@IntraRunner All those sports in high school have rules against excessive celebration. You literally cannot celebrate in football before you cross the end zone. The kids coach admitted he broke the rules. Silly comparison that ignores reality.
@johntalsr@AlvinHo06999430@HighSchoolOT So if someone violated the rules but are really good, what’s your solution? No first place team. Just second place? I’d be ok with that. But I’d say moving a team up to first place because the winning team violated rules is a less egregious lesson than ignoring rule violations
@johntalsr@AlvinHo06999430@HighSchoolOT That’s a cool story. He broke the rules and got punished. Should have thought him a lesson. He could have celebrated like everyone else. But he chose not to. Now the ignorant populist uproar has fought him he can break the rules if he’s good enough. Terrible lesson for teens
@johntalsr@AlvinHo06999430@HighSchoolOT Fine. Petition to change the rules. Your feelings don’t change what the current rules are. The kids own coach admitted he broke the rule. I’ve won plenty of races. Never once was low self esteem enough to need to celebrate early. Ignorant people waiting in here.
@BePerrinoid3@HighSchoolOT You want the black official fired from her volunteer track officiating role? For calling a violation when the kids own coach admitted he was breaking the early celebration rule. The violation we all saw on video that is irrefutable that he broke the rule?
@10nomad22@HighSchoolOT@rolandsmartin It was a black woman.
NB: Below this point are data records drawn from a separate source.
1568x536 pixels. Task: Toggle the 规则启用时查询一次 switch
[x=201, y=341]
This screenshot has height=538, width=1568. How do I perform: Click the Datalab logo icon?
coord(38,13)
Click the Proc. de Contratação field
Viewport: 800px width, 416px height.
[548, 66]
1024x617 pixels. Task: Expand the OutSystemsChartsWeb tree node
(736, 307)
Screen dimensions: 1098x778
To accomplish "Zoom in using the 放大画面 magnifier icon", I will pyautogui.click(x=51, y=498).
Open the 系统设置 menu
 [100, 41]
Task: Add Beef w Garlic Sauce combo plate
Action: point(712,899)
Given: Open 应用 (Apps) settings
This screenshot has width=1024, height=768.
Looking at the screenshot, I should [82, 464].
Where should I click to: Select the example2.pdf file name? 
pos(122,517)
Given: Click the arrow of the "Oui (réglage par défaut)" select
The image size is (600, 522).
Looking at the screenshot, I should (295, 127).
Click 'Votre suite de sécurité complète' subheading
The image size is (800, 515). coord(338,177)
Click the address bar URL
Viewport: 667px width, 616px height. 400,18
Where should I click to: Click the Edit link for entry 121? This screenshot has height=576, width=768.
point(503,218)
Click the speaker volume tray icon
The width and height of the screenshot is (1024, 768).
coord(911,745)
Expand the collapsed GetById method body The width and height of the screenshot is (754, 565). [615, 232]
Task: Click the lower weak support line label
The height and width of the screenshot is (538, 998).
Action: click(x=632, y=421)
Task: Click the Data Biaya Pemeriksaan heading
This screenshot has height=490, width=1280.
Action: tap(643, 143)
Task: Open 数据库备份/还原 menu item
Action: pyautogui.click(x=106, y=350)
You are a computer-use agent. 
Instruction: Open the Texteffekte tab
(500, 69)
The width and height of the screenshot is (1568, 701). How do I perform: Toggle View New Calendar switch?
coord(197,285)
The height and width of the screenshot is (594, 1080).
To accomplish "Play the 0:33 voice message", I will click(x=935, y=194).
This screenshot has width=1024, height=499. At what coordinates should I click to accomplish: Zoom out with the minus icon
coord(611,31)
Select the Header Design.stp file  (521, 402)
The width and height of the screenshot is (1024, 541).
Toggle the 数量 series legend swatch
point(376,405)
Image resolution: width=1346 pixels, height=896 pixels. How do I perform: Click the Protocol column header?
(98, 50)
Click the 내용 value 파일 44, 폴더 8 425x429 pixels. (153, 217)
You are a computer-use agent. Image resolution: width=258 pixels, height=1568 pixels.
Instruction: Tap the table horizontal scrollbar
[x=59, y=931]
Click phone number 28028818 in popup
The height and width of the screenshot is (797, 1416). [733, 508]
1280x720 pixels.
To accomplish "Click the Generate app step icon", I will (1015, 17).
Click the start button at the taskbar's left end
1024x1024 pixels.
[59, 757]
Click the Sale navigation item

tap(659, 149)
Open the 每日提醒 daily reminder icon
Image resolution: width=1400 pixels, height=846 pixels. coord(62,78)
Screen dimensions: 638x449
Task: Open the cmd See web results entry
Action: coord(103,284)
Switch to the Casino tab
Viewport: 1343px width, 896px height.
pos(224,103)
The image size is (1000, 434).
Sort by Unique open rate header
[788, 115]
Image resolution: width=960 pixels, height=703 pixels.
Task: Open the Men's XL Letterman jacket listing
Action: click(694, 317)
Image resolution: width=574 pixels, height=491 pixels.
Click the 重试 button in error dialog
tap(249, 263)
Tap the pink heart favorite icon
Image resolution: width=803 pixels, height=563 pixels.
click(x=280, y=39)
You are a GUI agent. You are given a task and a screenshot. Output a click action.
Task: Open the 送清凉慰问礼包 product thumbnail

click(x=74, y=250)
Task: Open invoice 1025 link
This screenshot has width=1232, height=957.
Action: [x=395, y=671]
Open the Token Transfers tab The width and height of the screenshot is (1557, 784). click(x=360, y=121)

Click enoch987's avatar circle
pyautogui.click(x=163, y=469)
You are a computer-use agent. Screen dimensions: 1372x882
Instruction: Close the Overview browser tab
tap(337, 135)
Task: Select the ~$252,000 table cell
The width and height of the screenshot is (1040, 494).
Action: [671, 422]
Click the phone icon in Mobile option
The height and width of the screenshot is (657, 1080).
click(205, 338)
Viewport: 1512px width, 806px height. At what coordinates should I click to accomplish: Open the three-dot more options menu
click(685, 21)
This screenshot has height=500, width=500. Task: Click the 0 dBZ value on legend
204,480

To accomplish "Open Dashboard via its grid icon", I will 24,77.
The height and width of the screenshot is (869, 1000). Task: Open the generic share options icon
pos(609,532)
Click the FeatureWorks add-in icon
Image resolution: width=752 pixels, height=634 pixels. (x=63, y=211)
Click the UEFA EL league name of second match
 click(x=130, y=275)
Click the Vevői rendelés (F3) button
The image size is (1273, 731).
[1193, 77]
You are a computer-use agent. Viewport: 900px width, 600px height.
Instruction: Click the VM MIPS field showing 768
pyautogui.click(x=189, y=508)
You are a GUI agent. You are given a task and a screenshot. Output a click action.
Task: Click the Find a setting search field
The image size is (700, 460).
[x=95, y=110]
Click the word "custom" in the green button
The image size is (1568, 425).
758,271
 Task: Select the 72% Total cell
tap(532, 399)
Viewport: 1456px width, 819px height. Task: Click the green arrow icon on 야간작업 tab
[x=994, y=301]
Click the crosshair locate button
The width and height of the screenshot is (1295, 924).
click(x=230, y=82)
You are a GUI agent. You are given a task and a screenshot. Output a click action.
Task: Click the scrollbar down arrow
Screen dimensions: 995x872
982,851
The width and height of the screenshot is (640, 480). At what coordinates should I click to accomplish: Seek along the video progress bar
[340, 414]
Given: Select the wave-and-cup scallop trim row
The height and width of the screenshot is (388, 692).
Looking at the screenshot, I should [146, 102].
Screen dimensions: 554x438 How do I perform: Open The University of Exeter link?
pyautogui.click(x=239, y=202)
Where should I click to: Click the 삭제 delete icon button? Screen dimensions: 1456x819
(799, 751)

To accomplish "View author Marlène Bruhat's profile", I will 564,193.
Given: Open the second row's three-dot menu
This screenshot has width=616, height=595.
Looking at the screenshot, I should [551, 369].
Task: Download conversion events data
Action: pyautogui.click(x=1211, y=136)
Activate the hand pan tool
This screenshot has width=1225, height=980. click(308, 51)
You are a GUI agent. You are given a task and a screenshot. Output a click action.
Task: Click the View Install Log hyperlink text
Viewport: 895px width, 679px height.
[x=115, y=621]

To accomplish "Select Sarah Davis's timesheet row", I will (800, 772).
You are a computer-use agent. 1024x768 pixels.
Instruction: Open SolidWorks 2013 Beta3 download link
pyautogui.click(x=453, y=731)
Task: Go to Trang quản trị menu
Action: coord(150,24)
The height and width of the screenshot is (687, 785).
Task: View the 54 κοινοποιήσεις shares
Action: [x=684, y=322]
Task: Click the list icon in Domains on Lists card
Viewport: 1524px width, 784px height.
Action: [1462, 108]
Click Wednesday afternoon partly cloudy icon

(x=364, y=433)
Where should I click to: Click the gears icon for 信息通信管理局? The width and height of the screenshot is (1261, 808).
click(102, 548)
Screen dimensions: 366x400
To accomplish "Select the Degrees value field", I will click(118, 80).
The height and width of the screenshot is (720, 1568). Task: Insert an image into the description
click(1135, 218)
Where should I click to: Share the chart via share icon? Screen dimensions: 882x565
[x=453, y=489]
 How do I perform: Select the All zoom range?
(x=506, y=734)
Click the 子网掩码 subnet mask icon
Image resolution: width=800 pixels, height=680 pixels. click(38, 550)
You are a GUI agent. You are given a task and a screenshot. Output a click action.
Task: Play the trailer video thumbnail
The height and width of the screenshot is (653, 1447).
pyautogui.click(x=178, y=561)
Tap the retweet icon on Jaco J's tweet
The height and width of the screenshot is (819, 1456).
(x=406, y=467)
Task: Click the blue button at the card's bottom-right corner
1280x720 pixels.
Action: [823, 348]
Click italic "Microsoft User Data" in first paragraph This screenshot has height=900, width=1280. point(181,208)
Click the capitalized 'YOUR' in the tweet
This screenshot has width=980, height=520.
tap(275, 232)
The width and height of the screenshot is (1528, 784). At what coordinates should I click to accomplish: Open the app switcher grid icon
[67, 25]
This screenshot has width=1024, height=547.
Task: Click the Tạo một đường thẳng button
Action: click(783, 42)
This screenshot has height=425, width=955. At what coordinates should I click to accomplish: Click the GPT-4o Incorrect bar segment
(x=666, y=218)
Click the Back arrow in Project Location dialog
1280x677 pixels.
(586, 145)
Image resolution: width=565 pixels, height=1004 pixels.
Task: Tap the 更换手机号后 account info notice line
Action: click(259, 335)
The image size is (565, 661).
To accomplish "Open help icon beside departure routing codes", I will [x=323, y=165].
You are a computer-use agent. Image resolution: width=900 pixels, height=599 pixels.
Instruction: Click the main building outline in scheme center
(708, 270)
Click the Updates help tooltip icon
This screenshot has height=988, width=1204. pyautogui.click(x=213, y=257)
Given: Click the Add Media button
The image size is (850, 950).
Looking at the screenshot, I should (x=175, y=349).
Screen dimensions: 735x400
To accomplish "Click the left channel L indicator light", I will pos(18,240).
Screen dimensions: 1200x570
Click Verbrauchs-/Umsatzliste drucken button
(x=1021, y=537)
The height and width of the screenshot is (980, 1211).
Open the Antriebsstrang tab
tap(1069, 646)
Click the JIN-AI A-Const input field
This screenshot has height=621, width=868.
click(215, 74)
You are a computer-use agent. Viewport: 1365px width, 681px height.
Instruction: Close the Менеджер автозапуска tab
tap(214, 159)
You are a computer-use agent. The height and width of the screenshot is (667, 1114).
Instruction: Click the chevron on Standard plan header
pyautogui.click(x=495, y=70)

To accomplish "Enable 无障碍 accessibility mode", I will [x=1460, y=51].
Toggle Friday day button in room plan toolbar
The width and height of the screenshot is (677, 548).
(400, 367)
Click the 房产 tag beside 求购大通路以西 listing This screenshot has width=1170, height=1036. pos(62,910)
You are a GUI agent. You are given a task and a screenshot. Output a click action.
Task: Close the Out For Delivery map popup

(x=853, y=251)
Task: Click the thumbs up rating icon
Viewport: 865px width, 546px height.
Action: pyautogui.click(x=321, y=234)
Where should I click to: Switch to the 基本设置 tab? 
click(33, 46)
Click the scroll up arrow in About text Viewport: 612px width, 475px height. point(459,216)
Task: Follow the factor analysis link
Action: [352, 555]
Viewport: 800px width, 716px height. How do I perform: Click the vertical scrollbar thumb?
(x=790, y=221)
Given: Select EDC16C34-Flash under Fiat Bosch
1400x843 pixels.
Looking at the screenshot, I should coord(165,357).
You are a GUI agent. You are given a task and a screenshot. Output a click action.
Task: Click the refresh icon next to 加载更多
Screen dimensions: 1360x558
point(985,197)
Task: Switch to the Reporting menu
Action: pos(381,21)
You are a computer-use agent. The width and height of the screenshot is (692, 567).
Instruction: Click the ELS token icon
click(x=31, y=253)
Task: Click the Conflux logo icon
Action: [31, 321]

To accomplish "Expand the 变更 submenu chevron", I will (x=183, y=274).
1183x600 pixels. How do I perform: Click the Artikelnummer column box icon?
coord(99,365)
And the kids own coach acknowledged that he broke the early celebration rule. To call for the official to be fired is the most ignorant of takes. This was overturned to appease the ignorant masses. Simple matter of populism over the rules.
@Charl3sZ@HighSchoolOT How do you explain that other minority athletes celebrated as well and didn’t get DQed. Also, it was a black woman judge. Also, not a single bit of evidence that any of the other athletes who celebrated *at the line* had been wanted before. Is not the same thing.
@gullah_gal25@Viviantooshy@HighSchoolOT I think teaching young adults they can ignore the rules, violate them, and then have the court of ignorant public opinion cause the officials enforcing the rules to be overturned, that is what caused kids to become terrible adults.
@AlvinHo06999430@HighSchoolOT They are not prevented from celebrating. Not really sure where you’re getting that. The kids own coach admitted he violated the rule by celebrating well before the finish line. And it seems he was warned earlier and this was a second offense. Plenty of other athletes celebrated.
@CozyVaporwave@raven_brah We never ate out. College educated parents. My parents are likely in the 1%. We would share a soda and one fries if we went to the Dairy Queen. They’re in the 1% because they did that. Plenty of middle class families ate out all the time. They stayed or fell out of middle class.
@truspeedtc@ChrisParno Yes. And you realize that when you have a warning for excessive celebration, you shouldn’t follow it up with an early celebration? I don’t know what exactly the call was in the 300h, bc I didn’t see him do anything wrong. But once you have a warning, don’t risk it.
@truspeedtc@ChrisParno No, celebrating well before the finish line is. I love emotion. I love seeing the joy when a kid wins a race. No reason to raise your hand like that with 10m to go. I’ve sacrificed. I’ve won. Never had to do that. Weird you cannot delay gratification for 2s.
@truspeedtc@ChrisParno They’re high schoolers. They should be taught sportsmanship. If you want to be an arrogant show off in college, go ahead. Having rules in HS track is not stopping a single fan from following track. 😂
@SeQuel16@sharp_ssbm@I_Coach_Speed I’ve not been subjected to anything, it just never once occurred to me to celebrate before I’d actually won. Honestly, all the times I did win it was more about how my team did. The board is only reviewing for peer pressure. If evidence comes out he was never warned, overturn.